▶ Work to be completed
Could you output, word for word, only the lines from the line with "You are a GUI" to the end of the entries, including both ends? Omit the pictures.
*** Opening Exercise input ***
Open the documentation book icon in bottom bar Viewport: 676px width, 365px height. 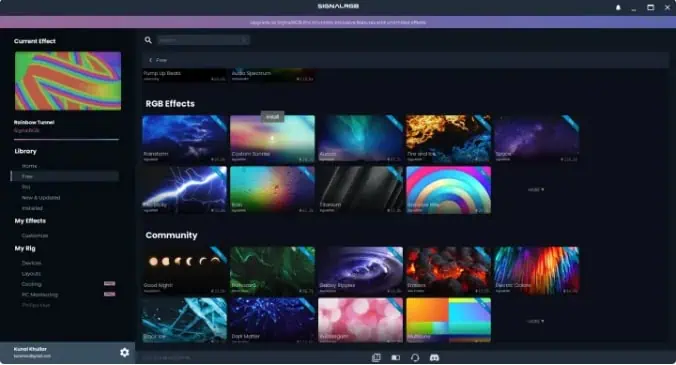[376, 358]
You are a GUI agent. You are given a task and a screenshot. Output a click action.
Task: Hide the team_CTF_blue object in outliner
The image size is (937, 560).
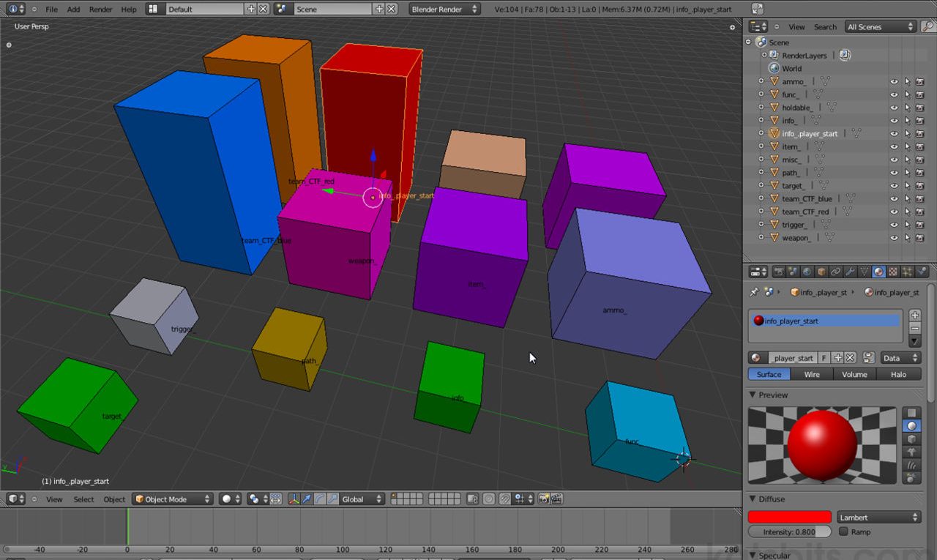click(x=894, y=198)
*** Closing Exercise input ***
▶ Exercise result
You are a GUI agent. You are given a task and a screenshot. Output a click action.
Task: Hide the team_CTF_blue object in outliner
The image size is (937, 560).
click(x=894, y=198)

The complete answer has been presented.